2.Foundation of Slavery in America
In the early 17th century, European settlers in North America turned to African slaves as a cheaper, more plentiful labor source than indentured servants (who were mostly poorer Europeans). After 1619, when a Dutch ship brought 20 Africans ashore at the British colony of Jamestown, Virginia, slavery spread throughout the American colonies. In the 17th and 18th centuries, black slaves worked mainly on the tobacco, rice and indigo plantations of the southern coast. After the American Revolution (1775-83), many colonists (particularly in the North, where slavery was relatively unimportant to the economy) began to link the oppression of black slaves to their own oppression by the British, and to call for slavery’s abolition. After the war’s end, however, the new U.S. Constitution tacitly acknowledged the institution, counting each slave as three-fifths of a person for the purposes of taxation and representation in Congress and guaranteeing the right to repossess any “person held to service or labor” (an obvious euphemism for slavery).
In the late 18th century, with the land used to grow tobacco nearly exhausted, the South faced an economic crisis, and the continued growth of slavery in America seemed in doubt. In 1793, a young Yankee schoolteacher named Eli Whitney invented the cotton gin, a simple mechanized device that efficiently removed the seeds. His device was widely copied, and within a few years the South would transition from the large-scale production of tobacco to that of cotton, a switch that reinforced the region’s dependence on slave labor.
Slavery itself was never widespread in the North, though many of the region’s businessmen grew rich on the slave trade and investments in southern plantations. Between 1774 and 1804, all of the northern states abolished slavery, but the so-called “peculiar institution” remained absolutely vital to the South.

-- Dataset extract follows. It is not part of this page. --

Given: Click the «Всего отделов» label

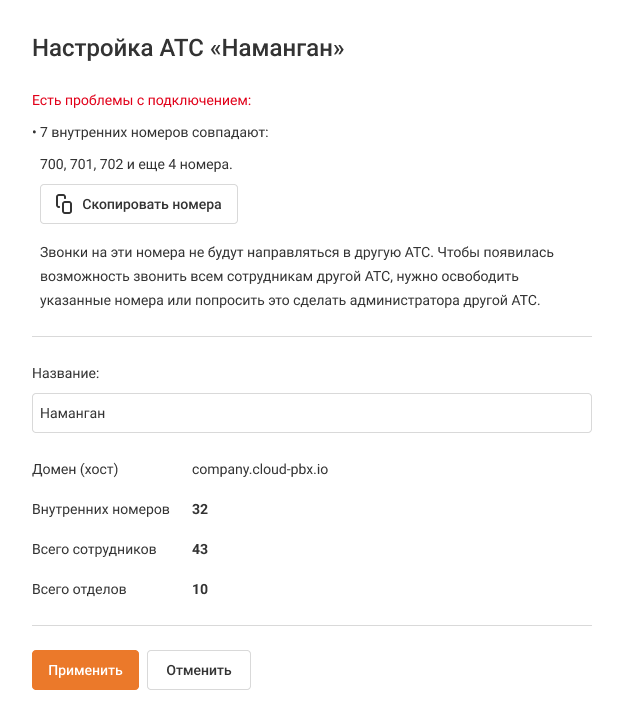Looking at the screenshot, I should 79,589.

Though the U.S. Congress outlawed the African slave trade in 1808, the domestic trade flourished, and the slave population in the U.S. nearly tripled over the next 50 years. By 1860 it had reached nearly 4 million, with more than half living in the cotton-producing states of the South.

3.Slavery as a factor for outbreak of war


i. Slavery


The burning issue that led to the disruption of the union was the debate over the future of slavery. That dispute led to secession, and secession brought about a war in which the Northern and Western states and territories fought to preserve the Union, and the South fought to establish Southern independence as a new confederation of states under its own constitution. The agrarian South utilized slaves to tend its large plantations and perform other duties. Slavery was interwoven into the Southern economy The states of the North, meanwhile, one by one had gradually abolished slavery. A steady flow of immigrants, especially from Ireland and Germany during the potato famine of the 1840s and 1850s, ensured the North a ready pool of laborers, many of whom could be hired at low wages, diminishing the need to cling to the institution of slavery.

ii. Abolitionist Movement
A group of people emerged, who wanted to achieve emancipation of all slaves and the ending of racial segregation and discrimination. The American Anti-Slavery movement was formed in 1833 and slavery was declared a sin. Through the spread of literature, the movement gained national attention and slavery became an intensely debated national issue. Some prominent figures of this movement were William Garrison, Fredrick Douglas and Harriet Stowe.

iii. Underground Railroad
Some abolitionists helped slaves to escape to the North with help from people along secret routes called the "Underground Railroad". To the slave holding states this meant Northerners wanted to choose which part of the constitution they would enforce while expecting the southerners to honor entire document. The most famous activists of the underground railroad was 'Harriet Tubman', a nurse and spy in the civil war and known as the Moses of her people


iv. The Missouri Compromise
The Missouri compromise was an effort by congress to defuse the sectional and political rivalries triggered by the request of the Missouri late in 1819 for admission as a state in which slavery would be permitted. The congress speculated that admission of Missouri as a slave state would upset the balance, it would also set a precedent for congressional acquiescence in the expansion of slavery. The bitter debate lasted less than a year, Southerners, like Senator WilliamPinkney of Maryland held that new states have the same freedom as the original 13 and were thus free to choose slavery if they wished. While Northerners led by Senator Rufus King on New york argued that congress had the power to prohibit slavery in a new state.
A compromise Bill was worked out by henry Clay known as Missouri Compromise in which Missouri was admitted to the Union as Slave State and balanced by Maine as free state.

v.Kansas Nebraska Act
In 1854, the Missouri Compromise was repealed by Kansas and Nebraska Act. In this act the question of slave state or free state was left to the inhabitants. After this a mad race started between North and South to send free men and slaves in Kansas to get the verdict of the public in their favour . as the Northerners outnumbered the Southerners, Kansas was admitted as a free state in 1861.

vi. Dred Scott case
Dred Scott was a slave who sought citizenship through the American legal system, and whose case eventually ended up in the Supreme Court. The famous Dred Scott Decision in 1857 denied his request stating that no person with African blood could become a U.S. citizen. Besides denying citizenship for African-Americans, the Missouri compromise was also declared unconstitutional by the supreme court in Dred Scott decision. Which ruled that congress did not have the authority to prohibit slavery in the territories.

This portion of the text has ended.